--- Kutipan Tersedia ---

Loading...
EKONOMI
Penulis: Prasasta Widiadi 21:31 WIB | Selasa, 23 Desember 2014

Indonesia Berpotensi Jadi Produsen Bahan Bakar Terbarukan

Prof. Dr. Rinaldy Dalimi, M.Sc, salah satu Anggota Unsur Pemangku Kepentingan Dewan Energi Nasional (AUPK-DEN), pada peluncuran Indonesia Energy Outlook 2014 (IEO 2014) di Gedung Sekretariat Jenderal Kementerian Energi Sumber Daya Mineral (ESDM), Jalan M.H. Thamrin, Jakarta, Selasa (23/12).

JAKARTA, SATUHARAPAN.COM – Indonesia kemungkinan bisa menjadi negara penghasil minyak terbarukan terbesar di dunia.

--- Baris Data ---
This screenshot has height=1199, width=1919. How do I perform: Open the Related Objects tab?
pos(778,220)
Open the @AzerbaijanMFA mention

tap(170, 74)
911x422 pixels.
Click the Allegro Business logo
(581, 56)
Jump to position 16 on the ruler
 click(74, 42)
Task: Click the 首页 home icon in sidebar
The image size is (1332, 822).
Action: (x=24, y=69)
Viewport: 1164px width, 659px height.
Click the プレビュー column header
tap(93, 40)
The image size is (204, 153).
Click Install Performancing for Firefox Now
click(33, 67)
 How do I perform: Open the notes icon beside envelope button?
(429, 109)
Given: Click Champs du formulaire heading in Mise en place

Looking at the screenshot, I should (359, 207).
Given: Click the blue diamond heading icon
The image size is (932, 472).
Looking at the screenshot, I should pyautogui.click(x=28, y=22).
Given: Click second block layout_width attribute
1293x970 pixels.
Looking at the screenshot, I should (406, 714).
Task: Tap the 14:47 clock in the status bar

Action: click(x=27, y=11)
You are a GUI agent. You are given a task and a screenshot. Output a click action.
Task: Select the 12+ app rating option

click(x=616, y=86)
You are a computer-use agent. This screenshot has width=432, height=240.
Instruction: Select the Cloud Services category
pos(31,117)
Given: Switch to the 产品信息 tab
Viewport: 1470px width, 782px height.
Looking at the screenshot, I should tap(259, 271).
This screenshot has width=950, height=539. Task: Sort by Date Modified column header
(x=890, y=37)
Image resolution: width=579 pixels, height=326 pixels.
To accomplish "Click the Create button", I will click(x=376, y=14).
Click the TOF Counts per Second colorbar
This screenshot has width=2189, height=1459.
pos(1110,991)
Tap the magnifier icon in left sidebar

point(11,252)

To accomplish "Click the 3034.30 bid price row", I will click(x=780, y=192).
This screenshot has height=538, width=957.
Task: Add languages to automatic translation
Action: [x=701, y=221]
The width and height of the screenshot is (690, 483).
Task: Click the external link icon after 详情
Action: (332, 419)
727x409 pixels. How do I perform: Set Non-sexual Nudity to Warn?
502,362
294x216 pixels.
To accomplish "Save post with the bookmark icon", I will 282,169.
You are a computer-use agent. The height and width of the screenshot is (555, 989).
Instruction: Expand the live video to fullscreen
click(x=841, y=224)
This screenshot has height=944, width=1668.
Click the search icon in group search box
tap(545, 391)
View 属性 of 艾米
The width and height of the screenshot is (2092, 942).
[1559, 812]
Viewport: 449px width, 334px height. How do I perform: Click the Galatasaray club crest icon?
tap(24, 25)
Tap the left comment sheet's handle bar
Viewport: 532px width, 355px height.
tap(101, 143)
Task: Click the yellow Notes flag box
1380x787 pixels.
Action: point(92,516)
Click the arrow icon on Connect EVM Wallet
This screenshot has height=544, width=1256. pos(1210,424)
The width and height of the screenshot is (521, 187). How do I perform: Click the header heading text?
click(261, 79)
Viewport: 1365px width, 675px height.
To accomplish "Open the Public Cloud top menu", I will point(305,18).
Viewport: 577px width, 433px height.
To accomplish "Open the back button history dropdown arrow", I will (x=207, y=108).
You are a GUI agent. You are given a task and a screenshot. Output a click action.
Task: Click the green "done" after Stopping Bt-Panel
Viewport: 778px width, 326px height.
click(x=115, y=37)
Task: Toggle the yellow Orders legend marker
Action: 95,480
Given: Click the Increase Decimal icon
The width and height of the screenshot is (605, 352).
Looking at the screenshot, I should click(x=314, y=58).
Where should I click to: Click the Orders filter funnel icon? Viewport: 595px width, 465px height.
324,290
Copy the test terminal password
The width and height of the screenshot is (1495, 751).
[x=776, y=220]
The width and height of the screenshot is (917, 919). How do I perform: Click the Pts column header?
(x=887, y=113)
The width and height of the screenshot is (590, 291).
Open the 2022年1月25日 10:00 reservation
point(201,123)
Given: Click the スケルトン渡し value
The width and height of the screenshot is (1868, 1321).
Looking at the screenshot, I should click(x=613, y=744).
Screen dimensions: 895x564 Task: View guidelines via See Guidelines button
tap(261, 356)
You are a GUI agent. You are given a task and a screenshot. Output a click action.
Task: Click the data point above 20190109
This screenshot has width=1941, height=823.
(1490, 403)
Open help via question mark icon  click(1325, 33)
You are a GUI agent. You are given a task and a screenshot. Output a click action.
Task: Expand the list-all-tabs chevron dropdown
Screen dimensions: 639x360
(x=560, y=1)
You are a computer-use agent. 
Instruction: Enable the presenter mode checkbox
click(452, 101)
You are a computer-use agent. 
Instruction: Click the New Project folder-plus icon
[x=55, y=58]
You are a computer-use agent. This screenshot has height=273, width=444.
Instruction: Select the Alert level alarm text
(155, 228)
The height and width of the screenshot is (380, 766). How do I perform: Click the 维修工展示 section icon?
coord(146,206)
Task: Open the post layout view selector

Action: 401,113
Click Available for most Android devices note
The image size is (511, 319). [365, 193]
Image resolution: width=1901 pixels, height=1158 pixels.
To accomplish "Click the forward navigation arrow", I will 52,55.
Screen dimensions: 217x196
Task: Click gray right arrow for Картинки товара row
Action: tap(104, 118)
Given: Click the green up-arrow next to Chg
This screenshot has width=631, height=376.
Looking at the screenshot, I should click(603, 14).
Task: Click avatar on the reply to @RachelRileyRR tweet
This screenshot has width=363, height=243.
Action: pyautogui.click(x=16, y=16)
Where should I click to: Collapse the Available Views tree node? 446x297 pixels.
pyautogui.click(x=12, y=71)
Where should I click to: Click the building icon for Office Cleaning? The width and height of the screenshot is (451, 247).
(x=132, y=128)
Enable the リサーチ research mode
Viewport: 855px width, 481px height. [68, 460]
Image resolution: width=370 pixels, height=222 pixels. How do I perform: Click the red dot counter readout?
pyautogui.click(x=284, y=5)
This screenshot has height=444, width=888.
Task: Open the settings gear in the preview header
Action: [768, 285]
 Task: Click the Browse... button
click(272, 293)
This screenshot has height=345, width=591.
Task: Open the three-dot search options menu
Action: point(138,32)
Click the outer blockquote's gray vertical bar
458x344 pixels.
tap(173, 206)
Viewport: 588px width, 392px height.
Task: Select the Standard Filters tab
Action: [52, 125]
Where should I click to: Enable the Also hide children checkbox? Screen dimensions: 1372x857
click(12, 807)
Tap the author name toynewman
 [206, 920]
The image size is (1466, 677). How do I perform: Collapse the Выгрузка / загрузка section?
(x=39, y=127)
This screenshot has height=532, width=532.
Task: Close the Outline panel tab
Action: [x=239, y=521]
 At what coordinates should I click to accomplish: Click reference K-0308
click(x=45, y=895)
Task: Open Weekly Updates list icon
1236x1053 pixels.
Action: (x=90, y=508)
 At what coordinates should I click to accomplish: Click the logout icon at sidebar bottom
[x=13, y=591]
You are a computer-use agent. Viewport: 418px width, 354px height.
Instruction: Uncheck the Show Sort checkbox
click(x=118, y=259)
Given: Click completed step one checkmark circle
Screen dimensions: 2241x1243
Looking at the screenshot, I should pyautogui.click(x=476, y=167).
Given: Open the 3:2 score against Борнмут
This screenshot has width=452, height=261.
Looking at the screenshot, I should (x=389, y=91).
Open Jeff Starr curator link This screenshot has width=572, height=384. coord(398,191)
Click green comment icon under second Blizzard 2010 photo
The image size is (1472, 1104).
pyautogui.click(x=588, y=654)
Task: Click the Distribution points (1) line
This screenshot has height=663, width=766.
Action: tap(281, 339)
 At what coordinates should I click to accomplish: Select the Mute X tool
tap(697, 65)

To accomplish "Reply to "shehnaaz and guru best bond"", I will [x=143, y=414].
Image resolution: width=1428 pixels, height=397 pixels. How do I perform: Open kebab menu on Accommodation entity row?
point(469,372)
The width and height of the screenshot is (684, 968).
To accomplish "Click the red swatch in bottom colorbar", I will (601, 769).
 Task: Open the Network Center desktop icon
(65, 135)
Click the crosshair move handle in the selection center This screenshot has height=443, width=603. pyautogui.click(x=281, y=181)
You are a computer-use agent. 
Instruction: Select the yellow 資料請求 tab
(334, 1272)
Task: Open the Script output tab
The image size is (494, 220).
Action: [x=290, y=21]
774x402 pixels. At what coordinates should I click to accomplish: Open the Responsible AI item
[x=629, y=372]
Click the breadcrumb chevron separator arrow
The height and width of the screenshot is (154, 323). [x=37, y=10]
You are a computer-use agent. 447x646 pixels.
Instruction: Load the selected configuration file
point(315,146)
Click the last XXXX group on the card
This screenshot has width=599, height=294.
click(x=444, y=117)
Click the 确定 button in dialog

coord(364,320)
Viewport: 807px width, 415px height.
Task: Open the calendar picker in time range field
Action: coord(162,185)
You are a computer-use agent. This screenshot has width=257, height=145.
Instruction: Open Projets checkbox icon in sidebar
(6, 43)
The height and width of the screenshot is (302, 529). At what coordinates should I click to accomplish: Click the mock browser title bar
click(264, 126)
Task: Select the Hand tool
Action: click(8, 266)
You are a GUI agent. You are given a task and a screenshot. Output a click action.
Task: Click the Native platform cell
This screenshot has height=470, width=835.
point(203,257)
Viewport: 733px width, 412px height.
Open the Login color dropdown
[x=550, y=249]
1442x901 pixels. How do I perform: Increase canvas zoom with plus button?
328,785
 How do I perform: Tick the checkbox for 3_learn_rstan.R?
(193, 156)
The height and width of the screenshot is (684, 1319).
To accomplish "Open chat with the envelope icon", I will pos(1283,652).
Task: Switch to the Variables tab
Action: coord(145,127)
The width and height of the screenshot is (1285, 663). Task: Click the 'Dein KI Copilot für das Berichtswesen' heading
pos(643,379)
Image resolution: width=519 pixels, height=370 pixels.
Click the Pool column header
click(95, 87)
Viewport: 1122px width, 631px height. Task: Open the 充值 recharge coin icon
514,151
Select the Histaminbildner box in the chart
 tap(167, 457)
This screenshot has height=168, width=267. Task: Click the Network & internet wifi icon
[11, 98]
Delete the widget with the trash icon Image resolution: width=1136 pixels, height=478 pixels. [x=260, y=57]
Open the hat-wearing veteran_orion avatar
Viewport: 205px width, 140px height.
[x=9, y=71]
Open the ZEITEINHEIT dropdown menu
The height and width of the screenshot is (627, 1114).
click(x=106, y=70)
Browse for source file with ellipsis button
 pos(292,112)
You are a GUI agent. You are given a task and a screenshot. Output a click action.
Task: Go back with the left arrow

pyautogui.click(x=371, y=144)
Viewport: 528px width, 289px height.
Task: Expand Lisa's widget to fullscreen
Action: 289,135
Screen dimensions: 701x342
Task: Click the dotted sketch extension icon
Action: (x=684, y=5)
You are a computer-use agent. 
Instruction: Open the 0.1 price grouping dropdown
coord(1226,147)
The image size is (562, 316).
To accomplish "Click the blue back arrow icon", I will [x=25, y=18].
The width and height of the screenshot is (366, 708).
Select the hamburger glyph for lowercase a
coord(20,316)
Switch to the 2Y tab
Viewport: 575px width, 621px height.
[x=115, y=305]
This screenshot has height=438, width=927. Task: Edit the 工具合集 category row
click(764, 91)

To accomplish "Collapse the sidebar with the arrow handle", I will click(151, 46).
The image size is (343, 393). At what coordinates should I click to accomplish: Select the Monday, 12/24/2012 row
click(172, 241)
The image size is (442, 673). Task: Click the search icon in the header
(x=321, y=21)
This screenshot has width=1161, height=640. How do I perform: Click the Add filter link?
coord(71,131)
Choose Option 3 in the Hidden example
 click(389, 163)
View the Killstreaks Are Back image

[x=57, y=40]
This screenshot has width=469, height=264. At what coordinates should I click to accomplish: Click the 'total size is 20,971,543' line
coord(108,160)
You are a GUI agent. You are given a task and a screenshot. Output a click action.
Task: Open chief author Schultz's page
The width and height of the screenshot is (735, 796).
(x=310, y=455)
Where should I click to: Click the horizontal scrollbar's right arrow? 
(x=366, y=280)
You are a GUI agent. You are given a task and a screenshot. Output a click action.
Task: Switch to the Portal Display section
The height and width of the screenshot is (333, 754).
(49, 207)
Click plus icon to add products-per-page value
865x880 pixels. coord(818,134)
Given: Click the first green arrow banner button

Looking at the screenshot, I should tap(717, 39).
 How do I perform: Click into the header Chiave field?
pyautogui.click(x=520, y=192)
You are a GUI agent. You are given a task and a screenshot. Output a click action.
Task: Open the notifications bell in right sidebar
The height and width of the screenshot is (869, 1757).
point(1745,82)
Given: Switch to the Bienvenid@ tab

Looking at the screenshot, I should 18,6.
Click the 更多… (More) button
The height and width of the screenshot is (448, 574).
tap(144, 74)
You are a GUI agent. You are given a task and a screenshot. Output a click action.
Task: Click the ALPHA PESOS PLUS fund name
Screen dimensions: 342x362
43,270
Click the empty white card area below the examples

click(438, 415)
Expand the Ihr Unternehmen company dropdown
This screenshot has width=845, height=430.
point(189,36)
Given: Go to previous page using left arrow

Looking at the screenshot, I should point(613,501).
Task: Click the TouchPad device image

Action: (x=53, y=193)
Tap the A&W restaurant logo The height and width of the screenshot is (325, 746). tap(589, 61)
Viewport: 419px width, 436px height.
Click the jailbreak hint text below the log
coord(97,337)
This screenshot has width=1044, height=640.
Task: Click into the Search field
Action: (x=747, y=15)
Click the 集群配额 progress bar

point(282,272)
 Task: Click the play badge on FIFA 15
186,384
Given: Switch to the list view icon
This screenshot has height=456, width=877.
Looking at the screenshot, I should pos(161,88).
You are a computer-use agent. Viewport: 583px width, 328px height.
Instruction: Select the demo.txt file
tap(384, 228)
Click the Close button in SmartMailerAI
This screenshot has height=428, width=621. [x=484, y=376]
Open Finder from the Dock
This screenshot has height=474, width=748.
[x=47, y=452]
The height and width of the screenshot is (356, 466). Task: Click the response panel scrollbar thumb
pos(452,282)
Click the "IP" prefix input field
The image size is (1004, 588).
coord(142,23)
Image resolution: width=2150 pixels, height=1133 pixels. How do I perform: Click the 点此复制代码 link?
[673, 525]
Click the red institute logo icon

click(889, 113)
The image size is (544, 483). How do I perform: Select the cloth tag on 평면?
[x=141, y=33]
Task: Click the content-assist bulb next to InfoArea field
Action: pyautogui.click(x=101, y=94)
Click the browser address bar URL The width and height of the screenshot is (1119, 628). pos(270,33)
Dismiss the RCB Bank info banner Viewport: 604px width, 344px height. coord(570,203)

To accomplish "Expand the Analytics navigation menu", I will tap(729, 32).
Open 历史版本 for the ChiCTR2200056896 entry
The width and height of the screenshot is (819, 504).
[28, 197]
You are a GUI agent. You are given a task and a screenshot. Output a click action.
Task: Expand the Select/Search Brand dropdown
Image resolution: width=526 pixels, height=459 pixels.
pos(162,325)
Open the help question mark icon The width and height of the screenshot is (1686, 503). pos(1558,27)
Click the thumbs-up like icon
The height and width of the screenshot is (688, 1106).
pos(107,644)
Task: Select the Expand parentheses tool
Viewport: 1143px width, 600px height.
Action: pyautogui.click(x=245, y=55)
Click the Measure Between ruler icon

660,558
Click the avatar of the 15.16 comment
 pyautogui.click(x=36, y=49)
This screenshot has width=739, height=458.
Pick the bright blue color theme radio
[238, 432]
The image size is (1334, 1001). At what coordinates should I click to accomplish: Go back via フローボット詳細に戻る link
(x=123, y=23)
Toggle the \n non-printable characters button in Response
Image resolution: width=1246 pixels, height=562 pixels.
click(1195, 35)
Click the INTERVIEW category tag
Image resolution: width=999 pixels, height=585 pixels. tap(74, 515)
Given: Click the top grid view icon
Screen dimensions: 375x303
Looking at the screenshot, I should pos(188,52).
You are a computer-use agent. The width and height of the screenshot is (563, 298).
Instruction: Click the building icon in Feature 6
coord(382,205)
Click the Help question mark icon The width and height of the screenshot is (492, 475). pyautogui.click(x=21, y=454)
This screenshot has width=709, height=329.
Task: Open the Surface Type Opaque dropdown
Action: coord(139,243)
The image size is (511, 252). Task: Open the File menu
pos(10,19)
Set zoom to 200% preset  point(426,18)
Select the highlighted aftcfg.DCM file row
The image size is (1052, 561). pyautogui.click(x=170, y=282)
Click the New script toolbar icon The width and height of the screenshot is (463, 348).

--- Ketentuan Tugas ---
Jawablah pertanyaan berikut berdasarkan berita tentang bahan bakar terbarukan di atas:
1. Siapa penulis berita tersebut?
2. Apa yang diluncurkan di Gedung Sekretariat Jenderal Kementerian Energi Sumber Daya Mineral?
3. Menurut berita itu, Indonesia kemungkinan bisa menjadi negara apa?

--- Jawaban Tertulis ---
1. Prasasta Widiadi.
2. Indonesia Energy Outlook 2014 (IEO 2014).
3. Negara penghasil minyak terbarukan terbesar di dunia.